Ces différentes positions ont un impact important sur les études linguistiques qui cherchent à établir des typologies car elles ont des conséquences importantes quant au choix des variétés étudiées et à la constitution des corpus. Dichy (2007) met en lumière les difficultés rencontrées par le champ de la linguistique arabe sur ce point : « ‘ Deux dénis hantent la linguistique de l’arabe. Le premier est celui de la dialectologie, de la variation observable dans les parlers arabes et de la variété de ces derniers, dont le domaine est rejeté sur les marges par certains ou tout simplement dénié par d’autres tant dans l’enseignement que dans les travaux descriptifs. Le deuxième est celui de la relation entre les différentes « formes », « variétés » ou glosses de l’arabe présentes dans la compétence linguistique d’un locuteur arabe scolarisé – également rejeté par certains. ». (Dichy, 2007, à paraître).

Notes
1.

Selon P. Encrevé (1977, cité par Barkat 2000) « la linguistique ‘variationniste’ s’attache à dégager l’hétérogénéité des systèmes linguistiques et à mettre à jour les ‘locus de variation’ existant dans ces systèmes.
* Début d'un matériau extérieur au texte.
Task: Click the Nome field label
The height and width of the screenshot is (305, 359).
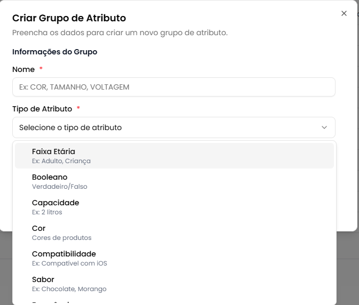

Que ces locus soient investis d’une valeur socio-différentielle est une question logiquement subordonnée à leur reconnaissance et à leur analyse structurale. En ce sens, la sociolinguistique n’est qu’une partie de la linguistique variationniste, étroitement dépendante de l’analyse interne des systèmes et de leur variabilité interne, mais qui ne se confond pas nécessairement avec elle. » (Préface à Sociolinguistic Patterns (Labov, 1972, Traduction française 1977).